In this era, when the federal budget is talking about more and more capability sharing between police and intelligence services, which let us not forget is what CSC is, ultimately, as it is not any kind of offensive entity but rather deals with foreign intelligence, and then to involve the Canadian Armed Forces, we are going down a slippery slope. This is not an issue I raise. It was one that witnesses raised time and again throughout this study.

Part of the reason why I tabled amendments, which were unfortunately voted down by the Liberals at committee, was to remove these elements, not because we disagreed, although they certainly are concerning, but because they required proper study. They should not have been part of omnibus legislation. They had nothing to do with the previous Bill C-51. Nor were they part of the public consultations that both the minister did and the committee did.

That is important. I know the answer I will get is that all the issues relate to national security. That is not enough. We need to be able to examine these issues more thoroughly, and that is certainly not the feeling we got.

Lets continue to look at part three of the bill that has to do with CSE. One of my amendments was unfortunately deemed inadmissible by the Chair, because it was too similar to another amendment I had proposed and that my colleague, the leader of the Green Party, had also proposed. The motion was almost word for word what the experts had suggested. It had to do with publicly available information. We will come back to this concept.

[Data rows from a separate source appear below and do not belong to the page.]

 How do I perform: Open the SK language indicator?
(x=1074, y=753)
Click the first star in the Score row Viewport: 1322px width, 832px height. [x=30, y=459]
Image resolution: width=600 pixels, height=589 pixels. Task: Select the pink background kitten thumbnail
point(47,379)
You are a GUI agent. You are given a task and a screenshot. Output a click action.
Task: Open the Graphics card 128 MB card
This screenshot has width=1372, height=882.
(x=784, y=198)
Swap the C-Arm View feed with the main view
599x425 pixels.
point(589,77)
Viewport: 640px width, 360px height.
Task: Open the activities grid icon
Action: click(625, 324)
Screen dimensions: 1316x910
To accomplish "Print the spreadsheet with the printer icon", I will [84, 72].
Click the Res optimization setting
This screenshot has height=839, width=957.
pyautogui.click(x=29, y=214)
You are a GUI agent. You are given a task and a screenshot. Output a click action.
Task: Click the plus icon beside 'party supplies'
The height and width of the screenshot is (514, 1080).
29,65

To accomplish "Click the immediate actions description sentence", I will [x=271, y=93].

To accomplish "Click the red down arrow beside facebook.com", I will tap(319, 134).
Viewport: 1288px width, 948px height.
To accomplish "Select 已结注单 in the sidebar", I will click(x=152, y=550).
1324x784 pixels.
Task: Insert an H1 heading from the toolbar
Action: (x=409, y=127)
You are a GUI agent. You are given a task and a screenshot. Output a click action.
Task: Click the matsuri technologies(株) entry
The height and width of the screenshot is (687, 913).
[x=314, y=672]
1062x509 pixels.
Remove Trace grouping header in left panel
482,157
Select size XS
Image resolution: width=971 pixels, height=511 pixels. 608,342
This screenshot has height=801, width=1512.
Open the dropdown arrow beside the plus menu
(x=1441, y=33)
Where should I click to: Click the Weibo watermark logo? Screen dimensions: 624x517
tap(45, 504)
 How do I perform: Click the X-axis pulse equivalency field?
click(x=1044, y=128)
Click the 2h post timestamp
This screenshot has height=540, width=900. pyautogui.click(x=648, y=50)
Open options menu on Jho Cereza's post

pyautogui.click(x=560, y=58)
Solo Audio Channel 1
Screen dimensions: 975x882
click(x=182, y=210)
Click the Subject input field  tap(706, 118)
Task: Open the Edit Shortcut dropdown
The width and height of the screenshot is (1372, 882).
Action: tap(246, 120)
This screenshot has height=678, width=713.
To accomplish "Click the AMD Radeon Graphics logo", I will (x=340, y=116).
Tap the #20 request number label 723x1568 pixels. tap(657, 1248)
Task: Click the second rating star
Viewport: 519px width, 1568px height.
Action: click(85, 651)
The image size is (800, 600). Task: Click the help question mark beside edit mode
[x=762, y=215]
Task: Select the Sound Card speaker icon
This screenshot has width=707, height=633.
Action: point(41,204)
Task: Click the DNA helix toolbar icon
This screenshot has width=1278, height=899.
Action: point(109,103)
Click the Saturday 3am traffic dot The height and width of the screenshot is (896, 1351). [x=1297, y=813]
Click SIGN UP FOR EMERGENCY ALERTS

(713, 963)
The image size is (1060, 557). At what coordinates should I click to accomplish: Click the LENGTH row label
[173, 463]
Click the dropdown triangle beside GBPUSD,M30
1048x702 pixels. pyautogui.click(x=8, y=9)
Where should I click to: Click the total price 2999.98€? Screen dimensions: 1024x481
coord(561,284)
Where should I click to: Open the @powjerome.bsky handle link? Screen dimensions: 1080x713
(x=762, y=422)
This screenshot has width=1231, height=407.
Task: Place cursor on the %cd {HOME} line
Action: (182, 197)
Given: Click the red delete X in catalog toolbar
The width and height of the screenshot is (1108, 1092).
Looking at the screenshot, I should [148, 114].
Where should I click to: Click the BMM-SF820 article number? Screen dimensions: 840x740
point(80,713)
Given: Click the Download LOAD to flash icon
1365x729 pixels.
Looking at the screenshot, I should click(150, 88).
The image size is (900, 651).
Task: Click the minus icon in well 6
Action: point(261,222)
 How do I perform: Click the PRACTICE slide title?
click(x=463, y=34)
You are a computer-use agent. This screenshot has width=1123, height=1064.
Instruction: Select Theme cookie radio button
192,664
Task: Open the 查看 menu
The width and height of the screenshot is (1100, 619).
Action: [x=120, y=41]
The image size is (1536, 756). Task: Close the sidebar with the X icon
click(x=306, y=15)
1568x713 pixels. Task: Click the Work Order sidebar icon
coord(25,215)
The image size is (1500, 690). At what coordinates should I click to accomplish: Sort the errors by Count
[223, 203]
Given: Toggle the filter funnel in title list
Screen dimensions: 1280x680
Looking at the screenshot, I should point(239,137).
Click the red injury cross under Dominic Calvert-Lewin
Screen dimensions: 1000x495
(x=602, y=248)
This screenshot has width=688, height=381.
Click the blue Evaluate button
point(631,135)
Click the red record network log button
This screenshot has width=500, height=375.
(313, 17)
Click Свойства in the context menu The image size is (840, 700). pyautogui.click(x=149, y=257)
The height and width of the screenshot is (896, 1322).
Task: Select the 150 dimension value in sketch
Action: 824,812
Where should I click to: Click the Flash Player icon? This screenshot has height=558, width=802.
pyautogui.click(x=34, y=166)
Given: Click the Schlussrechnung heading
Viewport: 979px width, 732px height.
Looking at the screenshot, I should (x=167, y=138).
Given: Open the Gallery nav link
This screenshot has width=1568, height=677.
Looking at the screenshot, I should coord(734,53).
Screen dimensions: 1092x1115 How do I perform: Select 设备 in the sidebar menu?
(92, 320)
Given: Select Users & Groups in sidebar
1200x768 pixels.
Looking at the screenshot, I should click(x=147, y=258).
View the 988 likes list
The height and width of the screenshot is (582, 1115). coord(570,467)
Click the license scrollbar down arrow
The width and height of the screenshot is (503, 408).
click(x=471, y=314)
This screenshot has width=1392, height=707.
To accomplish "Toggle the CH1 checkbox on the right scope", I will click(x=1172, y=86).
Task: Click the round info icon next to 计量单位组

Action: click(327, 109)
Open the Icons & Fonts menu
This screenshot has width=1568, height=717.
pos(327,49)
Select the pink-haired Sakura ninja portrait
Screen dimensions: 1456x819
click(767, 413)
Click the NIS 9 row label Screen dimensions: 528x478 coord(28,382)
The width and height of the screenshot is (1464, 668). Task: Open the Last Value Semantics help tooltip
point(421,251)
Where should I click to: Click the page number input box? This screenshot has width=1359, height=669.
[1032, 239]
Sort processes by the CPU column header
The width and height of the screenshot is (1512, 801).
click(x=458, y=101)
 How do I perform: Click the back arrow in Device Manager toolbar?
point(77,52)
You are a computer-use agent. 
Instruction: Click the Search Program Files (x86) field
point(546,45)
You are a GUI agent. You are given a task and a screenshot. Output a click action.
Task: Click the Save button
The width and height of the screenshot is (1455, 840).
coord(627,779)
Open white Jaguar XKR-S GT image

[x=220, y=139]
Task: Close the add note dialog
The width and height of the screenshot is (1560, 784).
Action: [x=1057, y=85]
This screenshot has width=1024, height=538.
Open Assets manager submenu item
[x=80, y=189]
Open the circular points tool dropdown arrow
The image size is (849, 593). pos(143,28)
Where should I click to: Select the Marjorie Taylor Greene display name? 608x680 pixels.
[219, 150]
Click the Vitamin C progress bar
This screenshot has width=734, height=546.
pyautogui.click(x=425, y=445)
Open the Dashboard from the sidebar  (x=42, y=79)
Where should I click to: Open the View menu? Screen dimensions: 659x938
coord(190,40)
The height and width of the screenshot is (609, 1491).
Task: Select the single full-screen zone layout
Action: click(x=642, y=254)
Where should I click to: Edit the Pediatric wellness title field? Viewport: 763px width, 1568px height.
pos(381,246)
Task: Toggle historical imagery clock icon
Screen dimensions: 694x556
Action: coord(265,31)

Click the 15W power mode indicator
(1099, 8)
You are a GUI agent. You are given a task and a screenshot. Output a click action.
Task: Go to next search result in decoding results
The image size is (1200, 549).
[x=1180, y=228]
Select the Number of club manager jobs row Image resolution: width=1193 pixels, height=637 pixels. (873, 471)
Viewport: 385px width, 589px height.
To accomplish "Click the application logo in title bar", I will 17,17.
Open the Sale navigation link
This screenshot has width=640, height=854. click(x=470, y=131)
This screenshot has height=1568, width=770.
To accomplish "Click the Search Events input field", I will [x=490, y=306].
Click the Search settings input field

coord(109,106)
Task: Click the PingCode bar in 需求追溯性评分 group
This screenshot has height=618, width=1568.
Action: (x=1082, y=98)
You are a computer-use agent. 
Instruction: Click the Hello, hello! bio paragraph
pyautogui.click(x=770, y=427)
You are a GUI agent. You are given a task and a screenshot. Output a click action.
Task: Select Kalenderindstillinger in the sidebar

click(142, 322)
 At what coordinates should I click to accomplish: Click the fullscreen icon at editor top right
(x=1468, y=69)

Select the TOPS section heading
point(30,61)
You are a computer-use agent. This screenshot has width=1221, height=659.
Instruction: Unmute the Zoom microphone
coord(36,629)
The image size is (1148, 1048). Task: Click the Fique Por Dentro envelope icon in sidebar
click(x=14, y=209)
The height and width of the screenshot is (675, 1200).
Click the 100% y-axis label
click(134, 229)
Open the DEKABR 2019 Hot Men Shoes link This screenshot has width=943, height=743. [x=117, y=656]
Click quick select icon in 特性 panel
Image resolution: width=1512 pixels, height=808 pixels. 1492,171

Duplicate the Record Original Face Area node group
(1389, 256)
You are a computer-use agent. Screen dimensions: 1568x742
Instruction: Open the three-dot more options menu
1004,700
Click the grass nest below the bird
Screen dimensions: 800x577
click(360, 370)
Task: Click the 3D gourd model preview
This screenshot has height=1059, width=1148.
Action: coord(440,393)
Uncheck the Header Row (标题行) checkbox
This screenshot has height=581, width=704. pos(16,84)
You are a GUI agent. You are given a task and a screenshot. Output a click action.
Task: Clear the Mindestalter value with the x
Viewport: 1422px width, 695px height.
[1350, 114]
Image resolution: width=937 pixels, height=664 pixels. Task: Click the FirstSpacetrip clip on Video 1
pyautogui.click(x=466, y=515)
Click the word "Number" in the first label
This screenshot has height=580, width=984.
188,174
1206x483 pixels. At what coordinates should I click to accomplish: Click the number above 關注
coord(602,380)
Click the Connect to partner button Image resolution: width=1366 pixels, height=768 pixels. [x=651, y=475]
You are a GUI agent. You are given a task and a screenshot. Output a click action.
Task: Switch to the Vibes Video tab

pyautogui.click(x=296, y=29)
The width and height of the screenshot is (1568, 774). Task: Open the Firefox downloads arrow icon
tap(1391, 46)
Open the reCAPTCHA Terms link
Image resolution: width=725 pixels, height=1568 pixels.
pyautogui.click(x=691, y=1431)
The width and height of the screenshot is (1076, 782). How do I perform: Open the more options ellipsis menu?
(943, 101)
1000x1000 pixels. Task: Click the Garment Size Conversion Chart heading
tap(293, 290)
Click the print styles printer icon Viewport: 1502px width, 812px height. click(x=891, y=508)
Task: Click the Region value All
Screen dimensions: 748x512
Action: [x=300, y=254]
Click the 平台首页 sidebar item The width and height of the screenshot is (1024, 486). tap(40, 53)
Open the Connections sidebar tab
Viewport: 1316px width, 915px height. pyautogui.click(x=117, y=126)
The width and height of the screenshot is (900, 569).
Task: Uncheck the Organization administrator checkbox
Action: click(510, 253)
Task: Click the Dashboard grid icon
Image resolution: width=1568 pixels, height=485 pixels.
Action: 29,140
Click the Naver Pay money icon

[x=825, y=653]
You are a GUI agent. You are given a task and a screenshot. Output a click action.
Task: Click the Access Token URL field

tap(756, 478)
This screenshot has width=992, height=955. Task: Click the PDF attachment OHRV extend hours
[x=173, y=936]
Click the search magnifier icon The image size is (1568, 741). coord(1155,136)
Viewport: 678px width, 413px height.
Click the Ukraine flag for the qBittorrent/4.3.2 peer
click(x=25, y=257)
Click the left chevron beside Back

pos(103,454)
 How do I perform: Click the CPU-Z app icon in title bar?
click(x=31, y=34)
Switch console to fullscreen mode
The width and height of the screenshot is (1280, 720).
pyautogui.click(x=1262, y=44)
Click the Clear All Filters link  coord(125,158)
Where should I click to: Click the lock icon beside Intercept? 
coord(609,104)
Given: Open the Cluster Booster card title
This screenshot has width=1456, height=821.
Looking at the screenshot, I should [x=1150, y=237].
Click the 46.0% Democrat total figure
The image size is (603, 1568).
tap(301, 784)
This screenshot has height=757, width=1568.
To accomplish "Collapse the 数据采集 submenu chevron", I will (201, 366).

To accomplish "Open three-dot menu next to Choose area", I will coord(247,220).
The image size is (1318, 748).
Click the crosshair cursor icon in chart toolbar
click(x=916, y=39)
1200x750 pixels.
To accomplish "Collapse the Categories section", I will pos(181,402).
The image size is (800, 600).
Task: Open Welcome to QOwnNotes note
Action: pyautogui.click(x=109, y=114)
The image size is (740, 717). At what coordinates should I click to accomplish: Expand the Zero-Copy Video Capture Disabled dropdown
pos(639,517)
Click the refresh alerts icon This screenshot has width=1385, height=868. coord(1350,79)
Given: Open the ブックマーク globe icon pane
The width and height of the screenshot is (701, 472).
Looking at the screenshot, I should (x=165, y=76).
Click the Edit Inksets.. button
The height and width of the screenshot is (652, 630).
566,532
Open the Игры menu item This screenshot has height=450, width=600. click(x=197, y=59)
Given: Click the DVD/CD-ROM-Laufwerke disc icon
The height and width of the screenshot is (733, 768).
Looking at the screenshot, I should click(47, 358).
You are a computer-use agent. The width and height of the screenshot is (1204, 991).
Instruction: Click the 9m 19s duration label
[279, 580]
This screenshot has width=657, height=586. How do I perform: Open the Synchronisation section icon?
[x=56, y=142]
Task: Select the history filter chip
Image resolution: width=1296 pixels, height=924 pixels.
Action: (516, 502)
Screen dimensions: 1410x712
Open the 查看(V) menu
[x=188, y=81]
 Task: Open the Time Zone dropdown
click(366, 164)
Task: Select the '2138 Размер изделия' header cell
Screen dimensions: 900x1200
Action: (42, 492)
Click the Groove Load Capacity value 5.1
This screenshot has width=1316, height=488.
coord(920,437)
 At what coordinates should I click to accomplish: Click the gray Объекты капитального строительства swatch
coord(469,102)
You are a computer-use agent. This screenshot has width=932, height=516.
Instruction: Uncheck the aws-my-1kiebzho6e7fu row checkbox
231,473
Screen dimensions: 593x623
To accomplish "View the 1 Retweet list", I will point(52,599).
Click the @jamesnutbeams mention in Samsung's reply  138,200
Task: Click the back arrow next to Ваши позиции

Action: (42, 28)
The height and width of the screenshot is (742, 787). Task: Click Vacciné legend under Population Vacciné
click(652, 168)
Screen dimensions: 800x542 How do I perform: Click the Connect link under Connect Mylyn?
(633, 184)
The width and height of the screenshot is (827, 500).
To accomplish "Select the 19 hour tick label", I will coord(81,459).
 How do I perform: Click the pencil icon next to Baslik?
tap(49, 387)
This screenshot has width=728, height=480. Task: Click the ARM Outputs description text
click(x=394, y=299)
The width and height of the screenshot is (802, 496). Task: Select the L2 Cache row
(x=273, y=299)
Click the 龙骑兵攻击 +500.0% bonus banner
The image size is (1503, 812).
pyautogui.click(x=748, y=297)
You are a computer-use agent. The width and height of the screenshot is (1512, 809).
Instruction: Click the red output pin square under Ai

The concept, as it currently exists, is important because it gives CSIS and CSE the power to collect publicly available information. With respect to CSE, we were told over and over again that its mandate does not concern Canadians, since the legislation explicitly prohibits it from targeting Canadians. We must be careful, though, and we have to read part three of the bill, subclause 23 and 24, and the next few subclauses.

Subclause 23 indicates that, despite the ban on targeting Canadians, the centre can collect publicly available information for study and research purposes. In short, it lists a number of things to advance its mandate. Even collecting information inadvertently is allowed. This is very problematic.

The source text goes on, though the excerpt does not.